Returning to my theme of more formal folksonomies. It’s over a year since I wrote that and folksonomies are still very informal.
This makes it hard to find things using automated tools. For example, my depictr toy looks for flickr photos to match keywords in a song. Even when the keyword analysis is good, the pictures returned are of mixed relevance.
RDF would give us the formality we are after, clearly. But the people aren’t going to enter RDF or anything like it in the few seconds they’re prepared to spend tagging.

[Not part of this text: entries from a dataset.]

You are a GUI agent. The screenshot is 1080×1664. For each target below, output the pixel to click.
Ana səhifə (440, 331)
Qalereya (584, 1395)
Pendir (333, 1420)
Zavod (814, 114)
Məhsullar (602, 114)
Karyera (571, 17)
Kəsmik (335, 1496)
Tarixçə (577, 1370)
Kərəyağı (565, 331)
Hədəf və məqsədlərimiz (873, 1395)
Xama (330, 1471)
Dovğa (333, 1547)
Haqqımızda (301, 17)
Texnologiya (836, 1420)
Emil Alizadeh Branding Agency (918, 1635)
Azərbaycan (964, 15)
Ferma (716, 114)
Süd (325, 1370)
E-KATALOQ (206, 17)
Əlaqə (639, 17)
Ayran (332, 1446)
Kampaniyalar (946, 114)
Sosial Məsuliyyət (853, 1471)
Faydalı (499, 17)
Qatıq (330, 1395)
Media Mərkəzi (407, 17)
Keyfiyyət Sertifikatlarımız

We want those elements though: subject, predicate and value, from which RDF could be generated. In other words:
- what is being described (a flickr photo, a link in delicious) - which we know
- what dimension of the thing is being described (eg: its creator, date of creation, colour) - which isn’t specified in the folksonomies I’ve used
- the value in that dimension (eg: Mike Harper, 9/6/2006, blue) - which is usually the tag itself
What we get is a word or phrase that has to stand for both dimension and value. For example:
football - meaning topic= football
mike harper - meaning author= mike harper
How to make this more formal? A pragmatic place to start, I think, would be to assume no-one is going to provide more information than they do now when they tag things. What can be done with that?

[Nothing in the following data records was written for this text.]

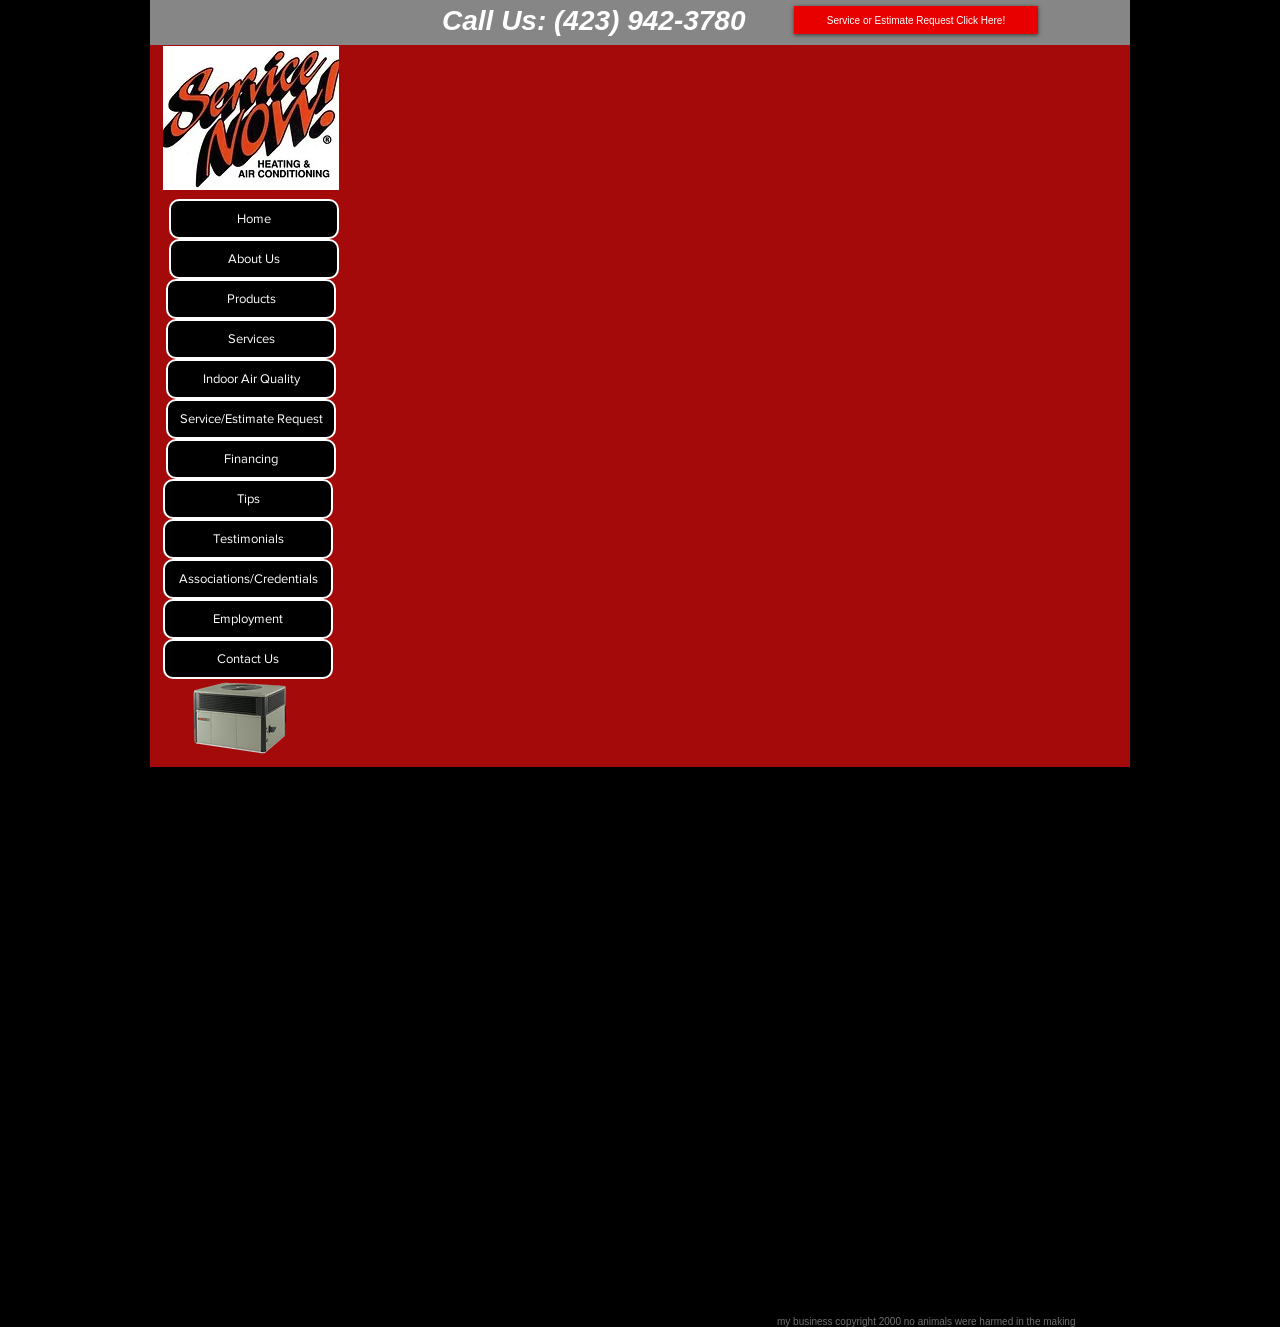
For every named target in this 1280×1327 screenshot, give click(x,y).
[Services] (251, 339)
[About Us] (254, 259)
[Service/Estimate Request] (251, 419)
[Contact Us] (248, 659)
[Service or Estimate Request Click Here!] (916, 20)
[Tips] (248, 499)
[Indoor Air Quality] (251, 379)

I’ve been experimenting briefly with Wordnet, a database of words and their semantic relationships. Since in this scenario words are all we are getting, this seems like a useful resource. It can tell us, if it recognises a word, how many senses it has ie: distinct meanings. If it is only known to have one, then we know that the ambiguity of that tag is quite low. If on the other hand it is known to have many meanings, it’s usefulness is limited without further information.

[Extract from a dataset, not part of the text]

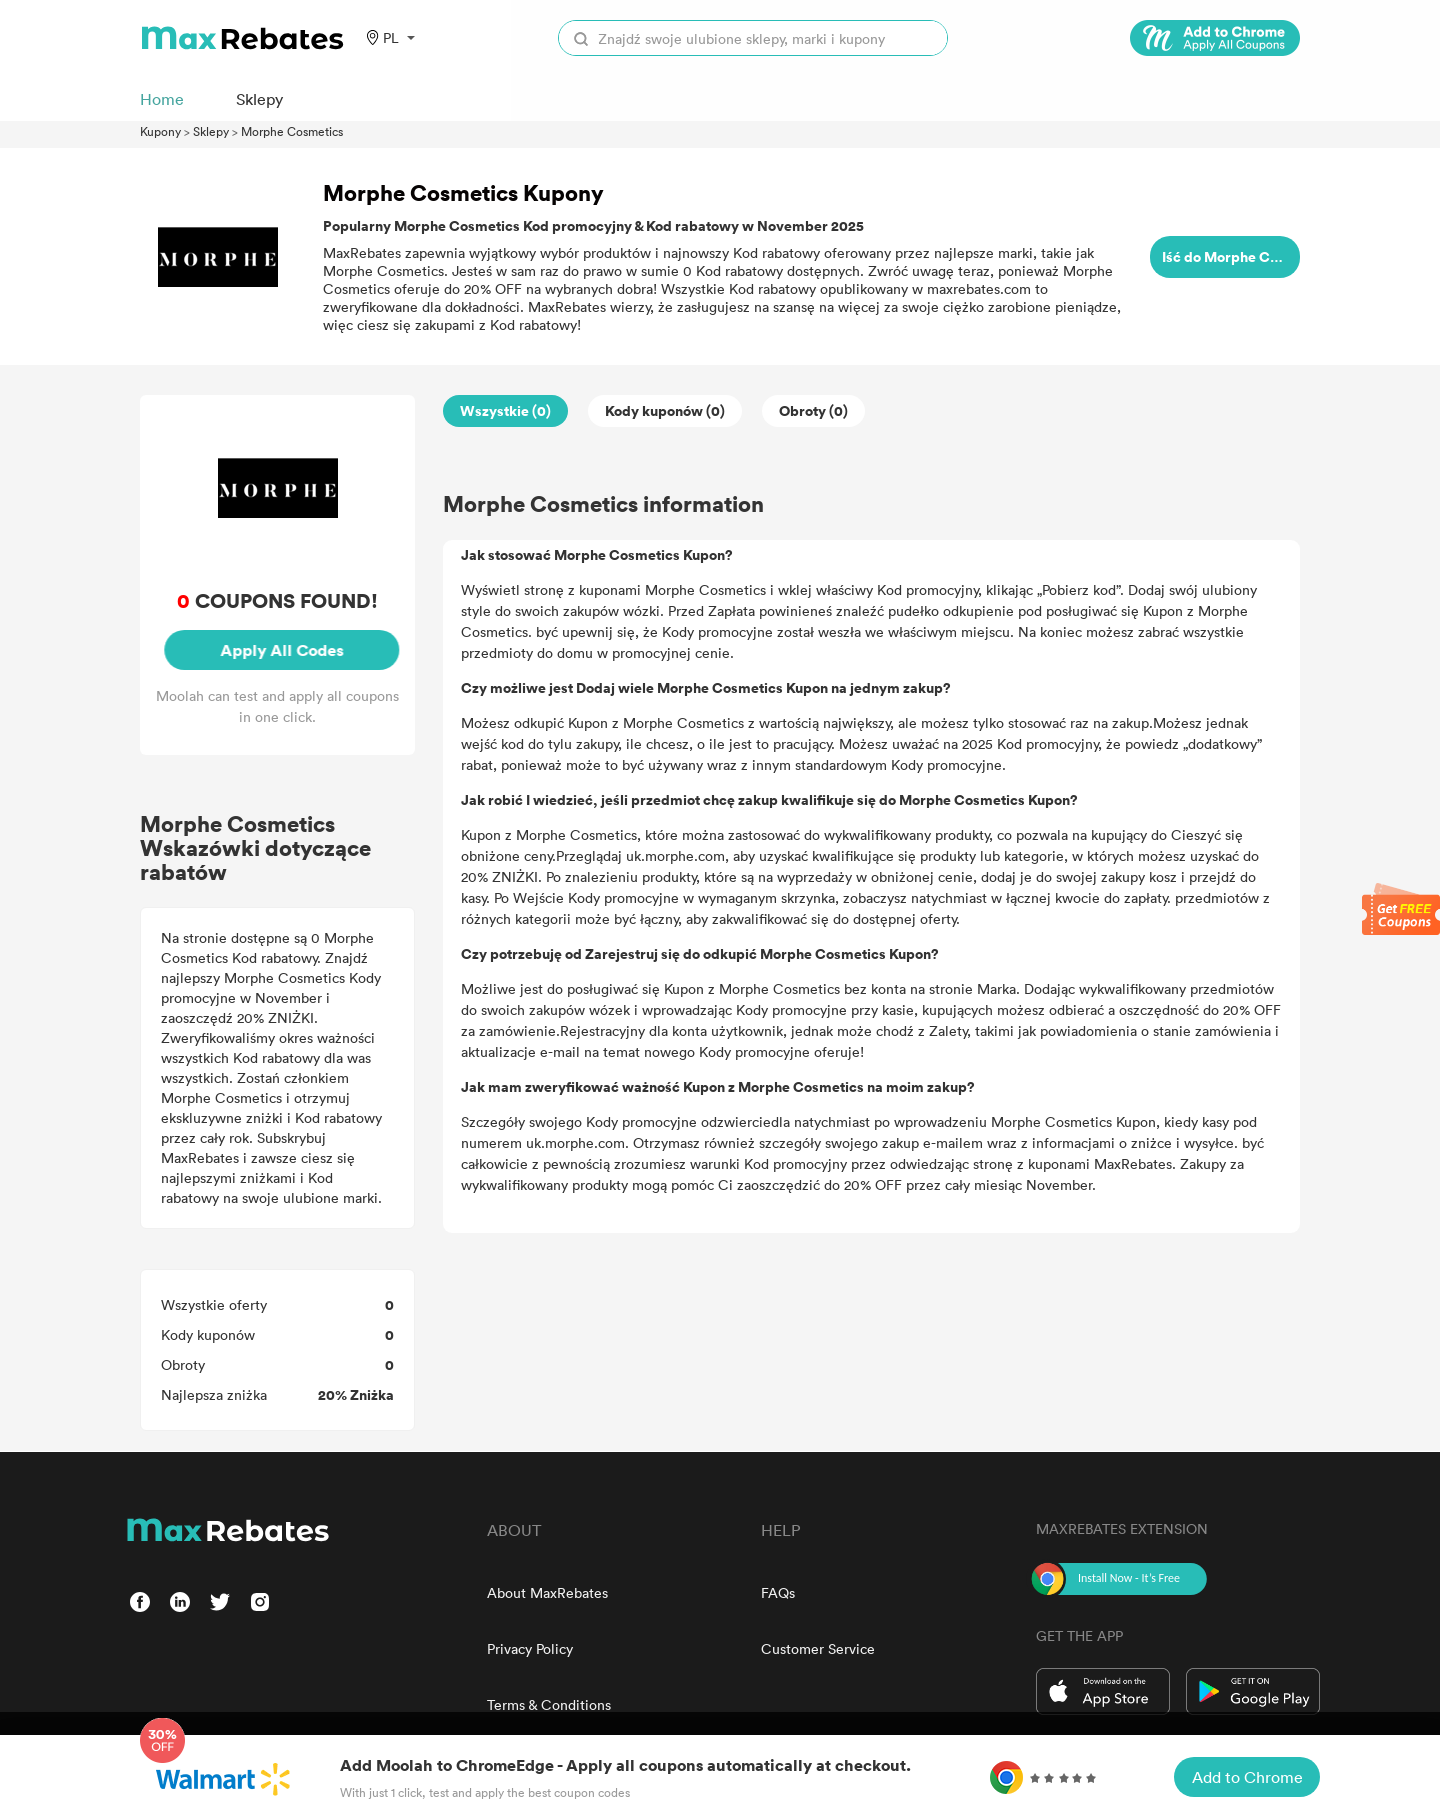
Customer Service (818, 1648)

Wordnet also provides hypernyms - words that mean something broader than the word you specify. So for example colour has a hypernym of “visual property". “Visual property” has a hypernym of “property". This might allow some kind of reasoning about the relationship between words, such as whether they represent the same concept.
Perhaps some automated work can be done using resources like Wordnet to try to reassemble some of the meaning intended by the person doing the tagging. I’m going to play with this.